The pair is 165 light years away, and each star is 40 times as luminous as the Sun. They’re at least 370 a.u. apart, which is at least 12 times Neptune’s separation from the Sun. So each of them could have a planetary system undisturbed by the other. But they are very young: only about 34 million years old.
■ Jupiter reaches its stationary point (the end of its retrograde loop) and resumes its prograde (eastward) motion against the stars.
WEDNESDAY, FEBRUARY 5
■ The Moon occults the Pleiades late tonight for the western U.S. and Canada. The dark limb of the 60% sunlit waxing gibbous Moon will snap up different stars at different times depending on your location. You could just watch. . . or plan ahead:
The brightest of the Pleiades is Alcyone (Eta Tauri), magnitude 2.9. Map and timetables for its occultation.
■ Sirius the Dog Star blazes in the southeast after dinnertime, the brightest star of Canis Major. In a dark sky where lots of stars are visible, the constellation’s points can be connected to form a convincing dog seen in profile. He’s currently standing on his hind legs, facing right. Sirius shines on his chest like a dogtag, to the right or lower right of his faint triangular head.

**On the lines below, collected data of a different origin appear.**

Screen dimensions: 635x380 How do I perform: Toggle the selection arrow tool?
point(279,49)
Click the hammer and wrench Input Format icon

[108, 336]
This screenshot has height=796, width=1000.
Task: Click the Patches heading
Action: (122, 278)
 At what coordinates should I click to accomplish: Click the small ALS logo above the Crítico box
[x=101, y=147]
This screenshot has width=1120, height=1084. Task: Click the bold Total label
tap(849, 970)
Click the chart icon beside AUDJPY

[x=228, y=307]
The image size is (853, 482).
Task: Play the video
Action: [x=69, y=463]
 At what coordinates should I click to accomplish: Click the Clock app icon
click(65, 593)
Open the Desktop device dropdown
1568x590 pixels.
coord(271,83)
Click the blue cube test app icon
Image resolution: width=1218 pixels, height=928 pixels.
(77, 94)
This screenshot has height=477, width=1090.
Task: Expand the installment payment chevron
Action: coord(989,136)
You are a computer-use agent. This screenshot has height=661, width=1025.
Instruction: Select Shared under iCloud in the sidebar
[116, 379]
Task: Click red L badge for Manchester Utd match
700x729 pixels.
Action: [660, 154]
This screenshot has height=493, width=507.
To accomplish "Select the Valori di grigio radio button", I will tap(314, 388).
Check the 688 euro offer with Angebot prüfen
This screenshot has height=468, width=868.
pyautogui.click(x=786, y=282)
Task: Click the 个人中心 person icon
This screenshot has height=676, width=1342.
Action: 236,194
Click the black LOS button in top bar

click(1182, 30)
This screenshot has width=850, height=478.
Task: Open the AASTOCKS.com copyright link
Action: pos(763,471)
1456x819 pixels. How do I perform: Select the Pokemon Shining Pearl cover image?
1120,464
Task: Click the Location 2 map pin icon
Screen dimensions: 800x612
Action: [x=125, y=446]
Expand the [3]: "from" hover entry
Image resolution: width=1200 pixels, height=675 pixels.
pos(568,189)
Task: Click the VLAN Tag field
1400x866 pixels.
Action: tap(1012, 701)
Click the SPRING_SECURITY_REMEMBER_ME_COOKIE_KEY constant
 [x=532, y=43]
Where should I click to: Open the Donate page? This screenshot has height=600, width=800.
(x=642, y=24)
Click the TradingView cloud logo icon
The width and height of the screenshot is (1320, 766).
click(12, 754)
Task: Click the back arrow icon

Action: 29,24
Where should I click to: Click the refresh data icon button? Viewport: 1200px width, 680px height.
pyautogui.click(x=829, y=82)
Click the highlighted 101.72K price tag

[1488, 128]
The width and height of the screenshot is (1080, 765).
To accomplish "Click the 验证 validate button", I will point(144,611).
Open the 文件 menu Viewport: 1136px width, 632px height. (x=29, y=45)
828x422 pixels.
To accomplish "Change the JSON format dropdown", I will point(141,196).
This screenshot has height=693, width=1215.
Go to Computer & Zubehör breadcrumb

But through the light pollution where most of us live, only his five brightest stars are easily visible. These form the Meat Cleaver. Sirius is the cleaver’s top back corner, its blade faces right, and its short handle is down below pointing lower left.
FRIDAY, FEBRUARY 7
■ Orion is now high in the southeast right after dark. Left of it is Gemini, headed up by Castor and Pollux at far left. The stick-figure Twins are still lying on their sides.
Well below their legs is bright Procyon. Standing 4° above Procyon is 3rd-magnitude Gomeisa, Beta Canis Minoris, the only other easy naked-eye star of Canis Minor. The Little Dog is seen in profile, but only his back and the top of his head. Procyon marks his rump, Beta CMi is the back of his neck, and two fainter stars just above that are the top of his head and his nose. Those last two are only 4th and 5th magnitude, respectively. Binoculars help through light pollution.
SATURDAY, FEBRUARY 8
■ The bright gibbous Moon shines over Mars, Pollux, and Castor at nightfall, as shown below. As evening grows late this scene rotates clockwise, so that by 10 or 11 p.m. Mars shines straight left of the Moon.
Every February, the Moon is full or nearly so when it crosses Gemini. This time Mars too says hello.
■ Have you ever closely compared the colors of Betelgeuse and Aldebaran? Can you detect any difference in their colors at all? I can’t, really. Yet Aldebaran, spectral type K5 III, is often called an “orange” giant, while Betelgeuse, spectral type M1-M2 Ia, is usually called a “red” supergiant. Their temperatures are indeed a bit different: 3,900 Kelvin and 3,600 Kelvin, respectively.
A complication: Betelgeuse is brighter, and to the human eye, the colors of bright objects appear, falsely, to be desaturated: looking paler (whiter) than they really are. You can get a slightly better read on the colors of bright stars by defocusing them a bit, to spread their light over a larger area of your retina.
■ Jupiter’s innermost large moon, Io, crosses the planet’s bright face from 8:33 to 10:44 p.m. EST, distantly followed by its tiny black shadow (more readily detectable) from 9:46 to 11:58 p.m. EST. Both Io and its shadow creep from celestial east to west with respect to Jupiter. Callisto shines nearby in the foreground.
SUNDAY, FEBRUARY 9
■ Tonight the bright Moon shines amid Mars, Pollux, and Castor. The scene above shows them the way they’re oriented at nightfall.
■ With a telescope, watch just a little east of Jupiter’s limb for Europa to emerge from eclipse out of Jupiter’s shadow at 6:36 p.m. EST, if the sky is dark by then at your longitude. The farther east you live the better.
After that, anyone across North America can watch for Io also to emerge from eclipse at 9:16 p.m. EST.